Logo: primary and secondary versions. You need a primary logo (the full version with your business name), a secondary version (a simplified or icon-only version for small applications like favicons and social media profile pictures), and both versions in light and dark variants. All in SVG format for web use.
Colour palette: defined and documented. Choose two or three core brand colours and document their exact values: hex codes for web, RGB for screen, CMYK for print. Having these written down means every designer, printer, and platform you work with uses exactly the right colours.
Typography: primary and secondary fonts. Choose a primary font for headings and a secondary font for body text. Document the font names, weights, and sizes you use for different contexts. If you're using Google Fonts, note the specific variants.
Brand guidelines: even a single page. A one-page document specifying your logo usage rules, colour palette, typography, and tone of voice is enough for a startup.
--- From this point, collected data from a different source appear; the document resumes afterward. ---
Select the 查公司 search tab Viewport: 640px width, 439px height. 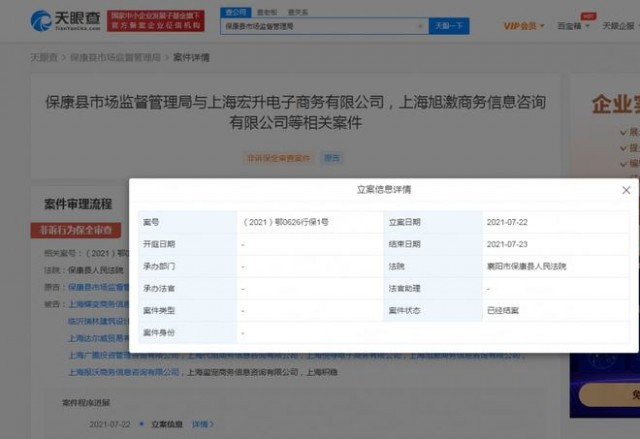pos(236,12)
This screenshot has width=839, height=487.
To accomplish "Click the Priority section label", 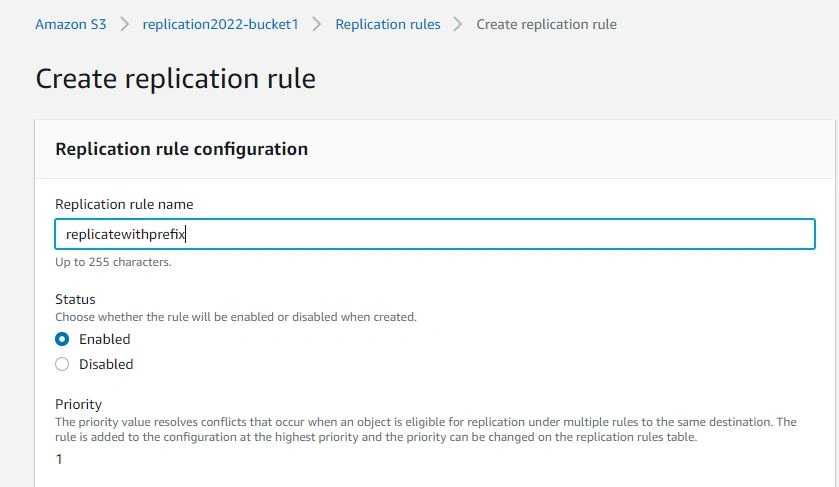I will pos(78,404).
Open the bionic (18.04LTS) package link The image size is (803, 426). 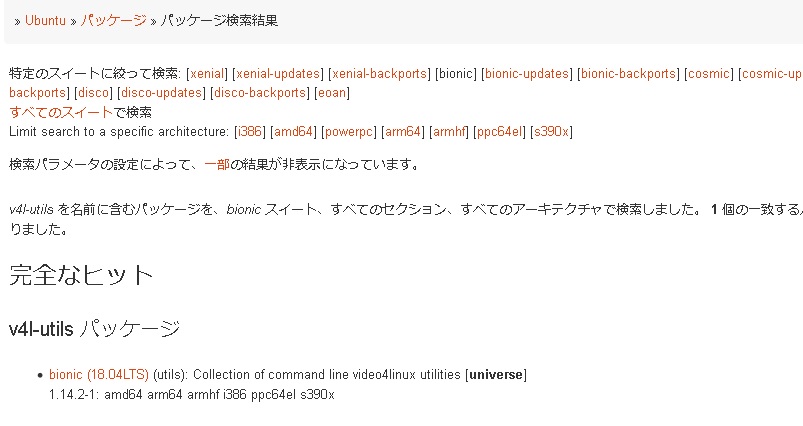tap(99, 375)
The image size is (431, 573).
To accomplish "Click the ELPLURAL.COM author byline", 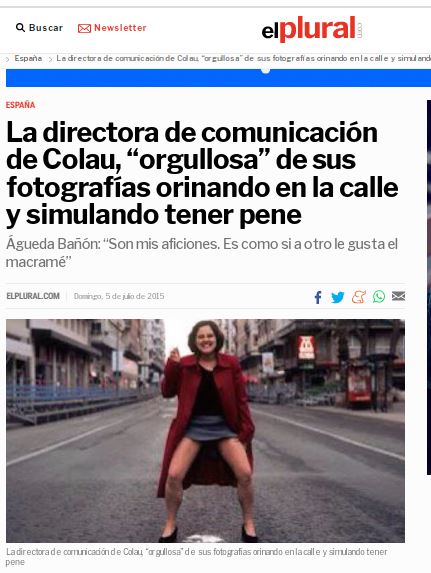I will tap(33, 296).
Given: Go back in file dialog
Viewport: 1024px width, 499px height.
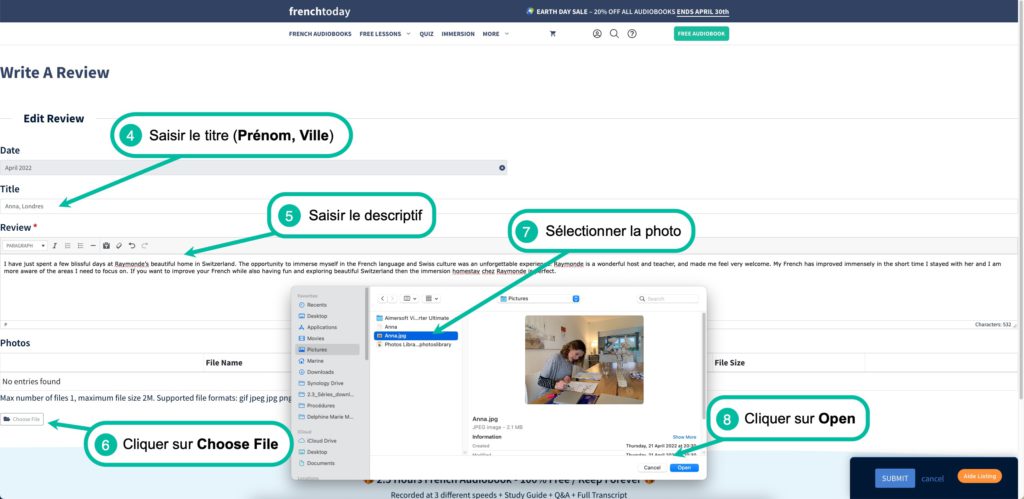Looking at the screenshot, I should 382,298.
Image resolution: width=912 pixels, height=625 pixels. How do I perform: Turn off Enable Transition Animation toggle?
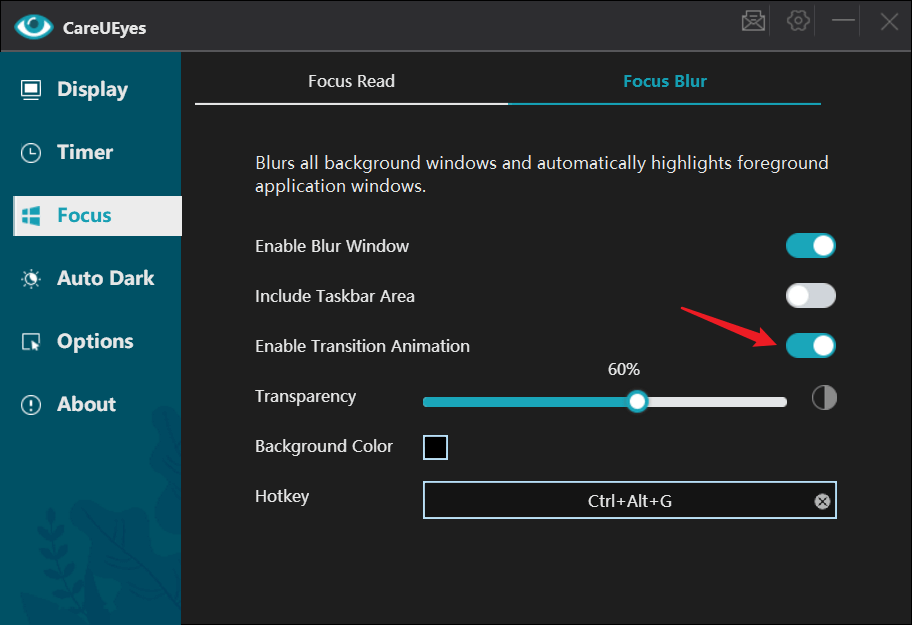[811, 345]
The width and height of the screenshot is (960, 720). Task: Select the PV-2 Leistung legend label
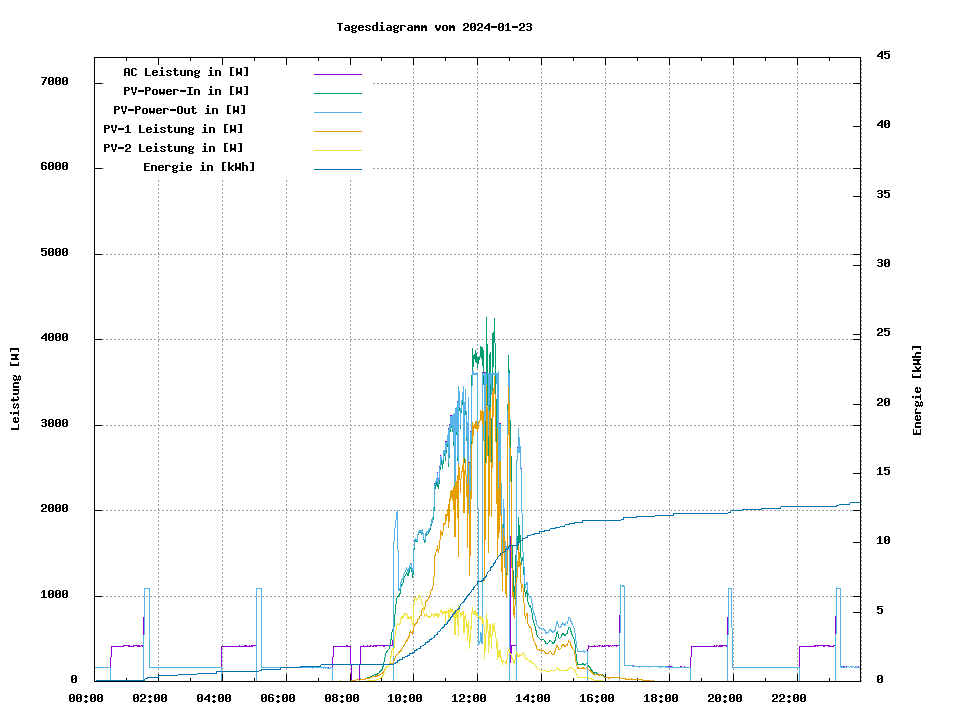tap(173, 148)
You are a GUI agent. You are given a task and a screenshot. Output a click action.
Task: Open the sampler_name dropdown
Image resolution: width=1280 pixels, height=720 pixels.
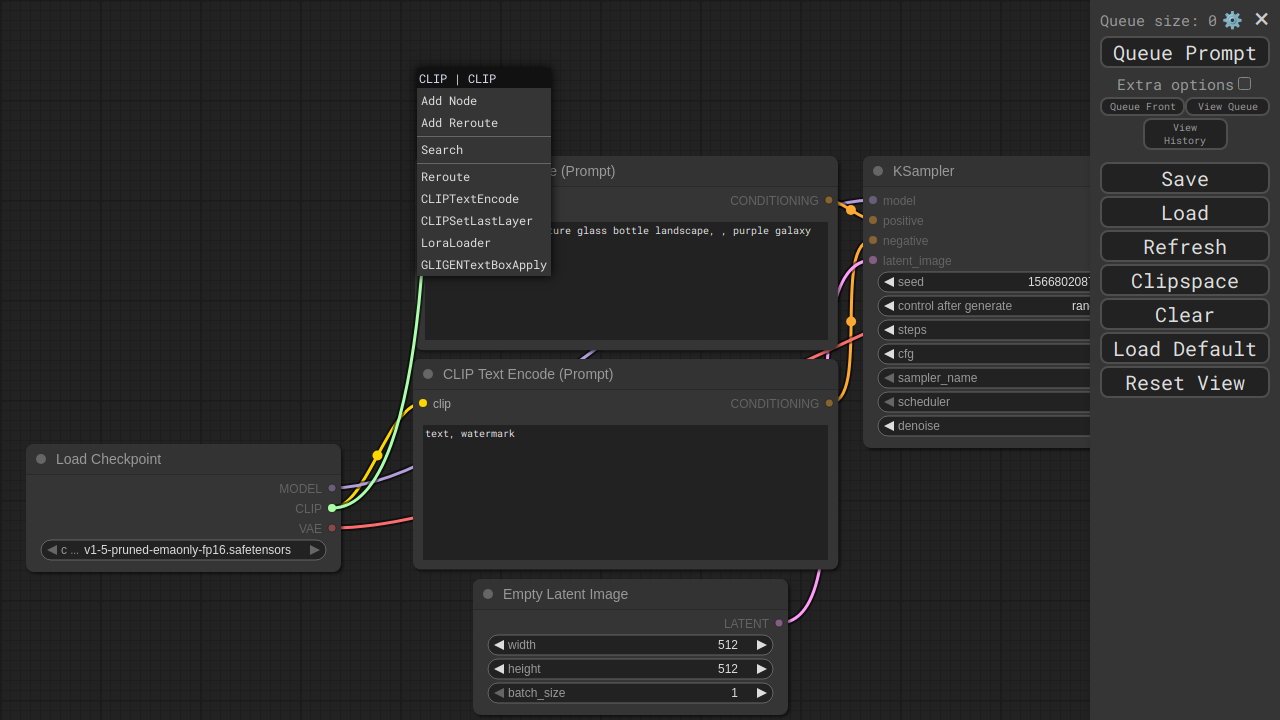pyautogui.click(x=985, y=378)
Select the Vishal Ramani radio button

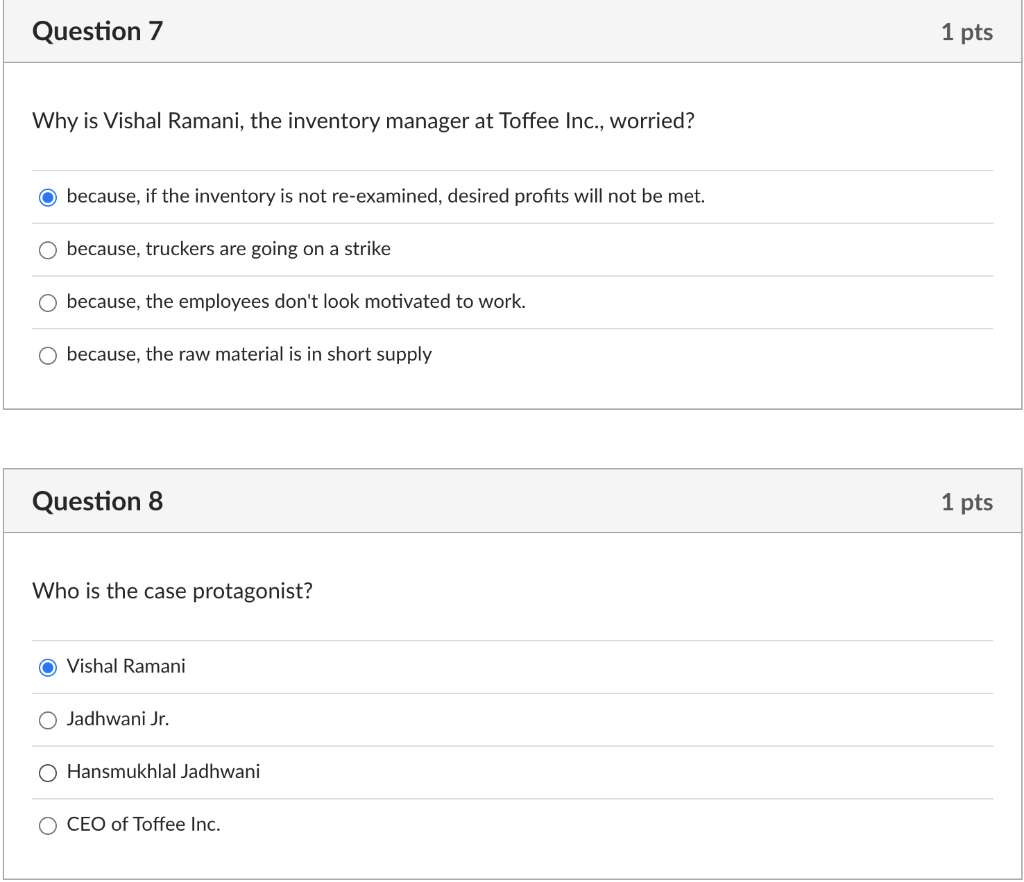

It means anyone producing materials for your business — a social media manager, a printer, a web developer — can do so consistently.
Social media profile assets. Profile picture (your logo, square format), cover images for LinkedIn, Facebook, and Twitter/X, and a consistent bio that uses your brand voice. These should all be created before you launch, not assembled ad hoc.
Email signature. A professional email signature with your logo, name, title, phone number, and website URL. Consistent across your whole team if you have one.
Business card or digital equivalent. Even in a digital-first world, a well-designed business card (or a digital card via a service like HiHello) is a credibility signal in face-to-face situations.